## SET EXERCISE
Copy the records below word for word, leaving out the pictures.

--- start DATASET EXTRACT ---

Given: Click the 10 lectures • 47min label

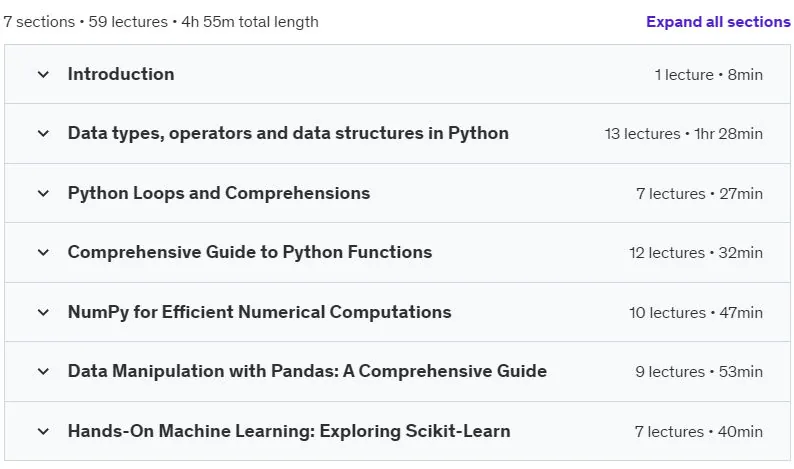Looking at the screenshot, I should 696,312.
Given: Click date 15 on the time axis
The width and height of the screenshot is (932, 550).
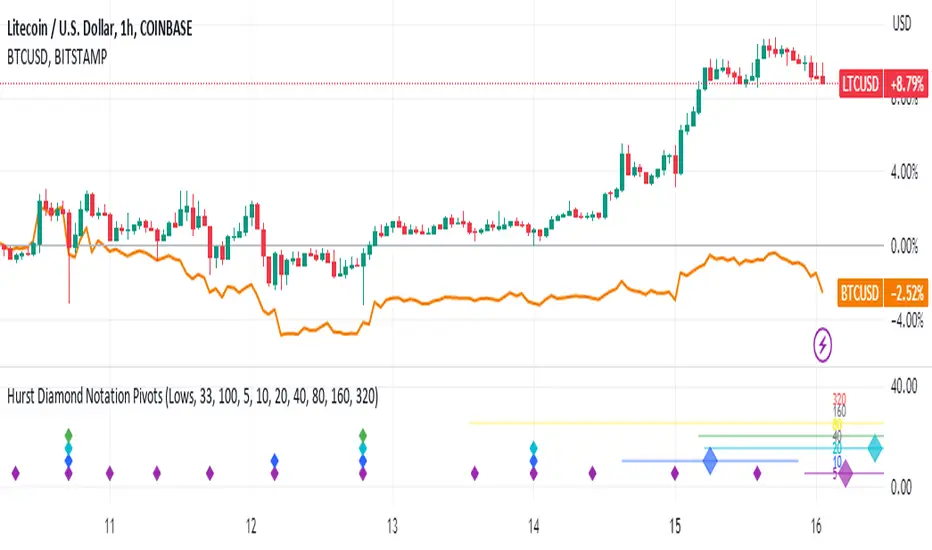Looking at the screenshot, I should click(675, 526).
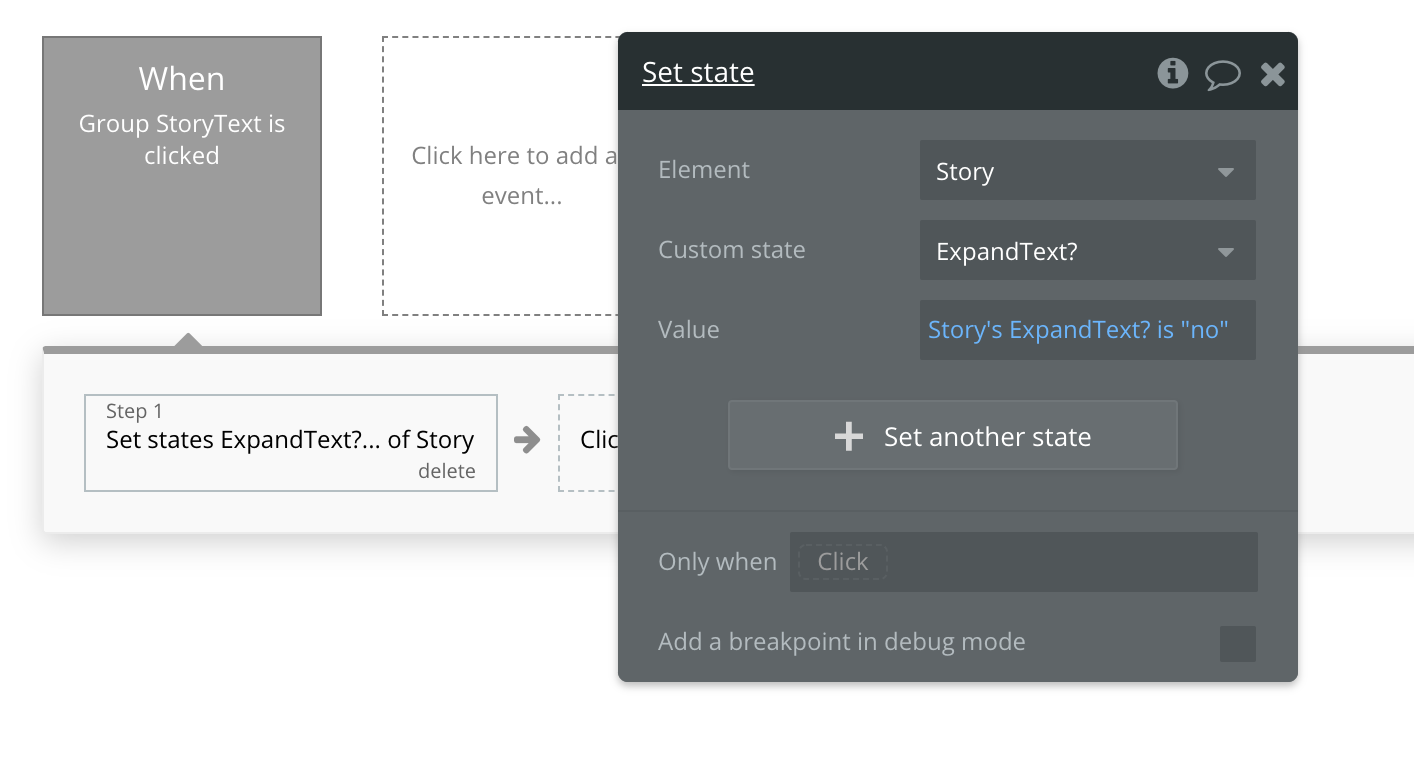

--- end DATASET EXTRACT ---

## TASK OUTPUT
Given: Click the 10 lectures • 47min label

Looking at the screenshot, I should 696,312.
Given: Click date 15 on the time axis
The width and height of the screenshot is (932, 550).
Looking at the screenshot, I should click(675, 526).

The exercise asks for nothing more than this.